Die Männer in meiner alten Heimat Irakisch-Kurdistan sind „richtige“ Männer. Sie haben ihr Leben und ihre Familie im Griff. Sie sind gottesfürchtig, schrecken aber sonst vor nichts zurück. Und sie haben selbstverständlich Waffen in ihrem Schrank, um jederzeit die Ehre ihrer Familie oder ihres Volkes verteidigen zu können. Eine Wehrpflicht gibt es da zwar nicht, aber wer was auf sich hält, meldet sich freiwillig, sobald das Land in Gefahr ist.

Dass ich damals im Gefängnis mit Elektroschocks gezwungen worden bin „wie ein Affe zu tanzen“, weil ich „an Darwin glaube“, und deshalb nicht gut auf das Thema zu sprechen bin, ist ihm völlig egal.

Selbst bei freudigen Anlässen holt ein „richtiger“ Mann lieber das Gewehr raus, um damit laut in die Luft zu schießen, statt Blumen zu streuen.
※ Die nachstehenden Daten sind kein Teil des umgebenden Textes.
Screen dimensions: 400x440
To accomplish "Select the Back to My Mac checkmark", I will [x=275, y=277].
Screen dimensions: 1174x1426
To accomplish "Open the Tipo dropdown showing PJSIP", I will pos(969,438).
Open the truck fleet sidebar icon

Das Leben ist hart und nur die Harten kommen in den Garten. Wer eher weich ist, muss das tarnen, sonst gilt man schnell als Versager und im schlimmsten Fall sogar als schwul. Wobei es keine Schande ist, einen anderen Mann zu ficken – doch wer gefickt wird, ist kein „richtiger“ Mann.

Seitdem ich wieder Kontakt zu meinen Eltern habe, machen Sie sich deshalb Sorgen um meine Männlichkeit. Erst sind sie darüber verstört gewesen, dass ich Fotos von küssenden Männern poste und auf Fotos lieber niedlich als hart aussehe. Aber seitdem sie meine Freundin kennengelernt haben, sind sie diese Sorge los und sehen sogar darüber hinweg, dass wir ohne Ehe glücklich sind.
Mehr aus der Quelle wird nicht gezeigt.